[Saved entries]
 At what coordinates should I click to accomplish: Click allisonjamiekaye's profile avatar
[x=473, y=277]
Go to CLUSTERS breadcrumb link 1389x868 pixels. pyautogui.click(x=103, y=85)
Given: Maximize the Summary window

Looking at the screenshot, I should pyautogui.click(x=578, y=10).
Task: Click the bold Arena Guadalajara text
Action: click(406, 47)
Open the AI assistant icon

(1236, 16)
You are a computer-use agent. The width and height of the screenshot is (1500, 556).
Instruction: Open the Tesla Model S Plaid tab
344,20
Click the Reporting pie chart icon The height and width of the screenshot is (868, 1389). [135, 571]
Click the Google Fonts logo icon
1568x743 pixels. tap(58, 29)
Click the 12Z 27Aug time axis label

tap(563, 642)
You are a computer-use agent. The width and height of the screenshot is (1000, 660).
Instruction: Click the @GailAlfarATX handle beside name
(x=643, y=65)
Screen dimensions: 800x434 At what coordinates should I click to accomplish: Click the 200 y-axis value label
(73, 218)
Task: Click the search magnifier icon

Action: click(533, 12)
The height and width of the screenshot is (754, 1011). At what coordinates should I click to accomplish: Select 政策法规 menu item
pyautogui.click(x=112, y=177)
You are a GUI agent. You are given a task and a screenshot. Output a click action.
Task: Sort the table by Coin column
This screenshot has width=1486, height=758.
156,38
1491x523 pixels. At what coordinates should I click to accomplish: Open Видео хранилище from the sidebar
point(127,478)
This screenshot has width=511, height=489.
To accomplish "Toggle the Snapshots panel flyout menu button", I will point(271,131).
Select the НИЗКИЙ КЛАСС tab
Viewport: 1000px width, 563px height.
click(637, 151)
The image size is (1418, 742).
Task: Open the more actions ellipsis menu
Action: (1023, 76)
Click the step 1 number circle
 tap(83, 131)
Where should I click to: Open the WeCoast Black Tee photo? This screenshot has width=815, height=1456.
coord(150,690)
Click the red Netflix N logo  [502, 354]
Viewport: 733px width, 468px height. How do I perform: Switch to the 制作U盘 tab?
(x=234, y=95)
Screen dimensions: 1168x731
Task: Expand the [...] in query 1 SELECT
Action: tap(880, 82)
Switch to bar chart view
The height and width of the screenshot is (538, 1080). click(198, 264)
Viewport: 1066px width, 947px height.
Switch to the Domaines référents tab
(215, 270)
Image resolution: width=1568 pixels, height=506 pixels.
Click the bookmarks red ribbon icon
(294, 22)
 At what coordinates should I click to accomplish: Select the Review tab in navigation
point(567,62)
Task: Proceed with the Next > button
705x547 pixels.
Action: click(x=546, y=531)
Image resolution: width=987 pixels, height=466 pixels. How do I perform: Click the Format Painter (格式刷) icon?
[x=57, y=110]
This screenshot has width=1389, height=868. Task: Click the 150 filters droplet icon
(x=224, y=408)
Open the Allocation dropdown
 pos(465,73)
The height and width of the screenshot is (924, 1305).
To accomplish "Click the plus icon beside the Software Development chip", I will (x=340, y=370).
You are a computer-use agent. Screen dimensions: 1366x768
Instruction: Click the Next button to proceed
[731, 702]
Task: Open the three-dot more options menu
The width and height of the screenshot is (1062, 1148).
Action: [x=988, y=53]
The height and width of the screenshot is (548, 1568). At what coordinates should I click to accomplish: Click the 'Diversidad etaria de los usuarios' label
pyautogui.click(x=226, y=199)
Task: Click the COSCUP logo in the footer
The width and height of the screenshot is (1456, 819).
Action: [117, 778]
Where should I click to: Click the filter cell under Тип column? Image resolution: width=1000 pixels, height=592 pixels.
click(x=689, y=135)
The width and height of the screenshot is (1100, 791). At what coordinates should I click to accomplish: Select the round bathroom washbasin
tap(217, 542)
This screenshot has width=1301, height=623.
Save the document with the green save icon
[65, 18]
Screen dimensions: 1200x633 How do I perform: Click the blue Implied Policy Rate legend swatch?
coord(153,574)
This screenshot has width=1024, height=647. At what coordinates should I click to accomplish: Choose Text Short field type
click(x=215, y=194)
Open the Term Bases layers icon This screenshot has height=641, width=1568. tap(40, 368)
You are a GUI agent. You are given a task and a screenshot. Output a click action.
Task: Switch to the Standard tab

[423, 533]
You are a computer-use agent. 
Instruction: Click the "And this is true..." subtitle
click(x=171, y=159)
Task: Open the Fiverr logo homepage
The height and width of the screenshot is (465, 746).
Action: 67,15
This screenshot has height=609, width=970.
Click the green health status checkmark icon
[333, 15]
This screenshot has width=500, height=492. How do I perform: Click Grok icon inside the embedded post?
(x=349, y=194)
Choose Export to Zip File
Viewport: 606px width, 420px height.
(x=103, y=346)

▶ **Task requirements**:
All the entries are to be reproduced verbatim.

▶ **Response box**:
 At what coordinates should I click to accomplish: Click allisonjamiekaye's profile avatar
[x=473, y=277]
Go to CLUSTERS breadcrumb link 1389x868 pixels. pyautogui.click(x=103, y=85)
Given: Maximize the Summary window

Looking at the screenshot, I should pyautogui.click(x=578, y=10).
Task: Click the bold Arena Guadalajara text
Action: click(406, 47)
Open the AI assistant icon

(1236, 16)
You are a computer-use agent. The width and height of the screenshot is (1500, 556).
Instruction: Open the Tesla Model S Plaid tab
344,20
Click the Reporting pie chart icon The height and width of the screenshot is (868, 1389). [135, 571]
Click the Google Fonts logo icon
1568x743 pixels. tap(58, 29)
Click the 12Z 27Aug time axis label

tap(563, 642)
You are a computer-use agent. The width and height of the screenshot is (1000, 660).
Instruction: Click the @GailAlfarATX handle beside name
(x=643, y=65)
Screen dimensions: 800x434 At what coordinates should I click to accomplish: Click the 200 y-axis value label
(73, 218)
Task: Click the search magnifier icon

Action: click(533, 12)
The height and width of the screenshot is (754, 1011). At what coordinates should I click to accomplish: Select 政策法规 menu item
pyautogui.click(x=112, y=177)
You are a GUI agent. You are given a task and a screenshot. Output a click action.
Task: Sort the table by Coin column
This screenshot has width=1486, height=758.
156,38
1491x523 pixels. At what coordinates should I click to accomplish: Open Видео хранилище from the sidebar
point(127,478)
This screenshot has width=511, height=489.
To accomplish "Toggle the Snapshots panel flyout menu button", I will point(271,131).
Select the НИЗКИЙ КЛАСС tab
Viewport: 1000px width, 563px height.
click(637, 151)
The image size is (1418, 742).
Task: Open the more actions ellipsis menu
Action: (1023, 76)
Click the step 1 number circle
 tap(83, 131)
Where should I click to: Open the WeCoast Black Tee photo? This screenshot has width=815, height=1456.
coord(150,690)
Click the red Netflix N logo  [502, 354]
Viewport: 733px width, 468px height. How do I perform: Switch to the 制作U盘 tab?
(x=234, y=95)
Screen dimensions: 1168x731
Task: Expand the [...] in query 1 SELECT
Action: tap(880, 82)
Switch to bar chart view
The height and width of the screenshot is (538, 1080). click(198, 264)
Viewport: 1066px width, 947px height.
Switch to the Domaines référents tab
(215, 270)
Image resolution: width=1568 pixels, height=506 pixels.
Click the bookmarks red ribbon icon
(294, 22)
 At what coordinates should I click to accomplish: Select the Review tab in navigation
point(567,62)
Task: Proceed with the Next > button
705x547 pixels.
Action: click(x=546, y=531)
Image resolution: width=987 pixels, height=466 pixels. How do I perform: Click the Format Painter (格式刷) icon?
[x=57, y=110]
This screenshot has width=1389, height=868. Task: Click the 150 filters droplet icon
(x=224, y=408)
Open the Allocation dropdown
 pos(465,73)
The height and width of the screenshot is (924, 1305).
To accomplish "Click the plus icon beside the Software Development chip", I will (x=340, y=370).
You are a computer-use agent. Screen dimensions: 1366x768
Instruction: Click the Next button to proceed
[731, 702]
Task: Open the three-dot more options menu
The width and height of the screenshot is (1062, 1148).
Action: [x=988, y=53]
The height and width of the screenshot is (548, 1568). At what coordinates should I click to accomplish: Click the 'Diversidad etaria de los usuarios' label
pyautogui.click(x=226, y=199)
Task: Click the COSCUP logo in the footer
The width and height of the screenshot is (1456, 819).
Action: [117, 778]
Where should I click to: Click the filter cell under Тип column? Image resolution: width=1000 pixels, height=592 pixels.
click(x=689, y=135)
The width and height of the screenshot is (1100, 791). At what coordinates should I click to accomplish: Select the round bathroom washbasin
tap(217, 542)
This screenshot has width=1301, height=623.
Save the document with the green save icon
[65, 18]
Screen dimensions: 1200x633 How do I perform: Click the blue Implied Policy Rate legend swatch?
coord(153,574)
This screenshot has width=1024, height=647. At what coordinates should I click to accomplish: Choose Text Short field type
click(x=215, y=194)
Open the Term Bases layers icon This screenshot has height=641, width=1568. tap(40, 368)
You are a GUI agent. You are given a task and a screenshot. Output a click action.
Task: Switch to the Standard tab

[423, 533]
You are a computer-use agent. 
Instruction: Click the "And this is true..." subtitle
click(x=171, y=159)
Task: Open the Fiverr logo homepage
The height and width of the screenshot is (465, 746).
Action: 67,15
This screenshot has height=609, width=970.
Click the green health status checkmark icon
[333, 15]
This screenshot has width=500, height=492. How do I perform: Click Grok icon inside the embedded post?
(x=349, y=194)
Choose Export to Zip File
Viewport: 606px width, 420px height.
(x=103, y=346)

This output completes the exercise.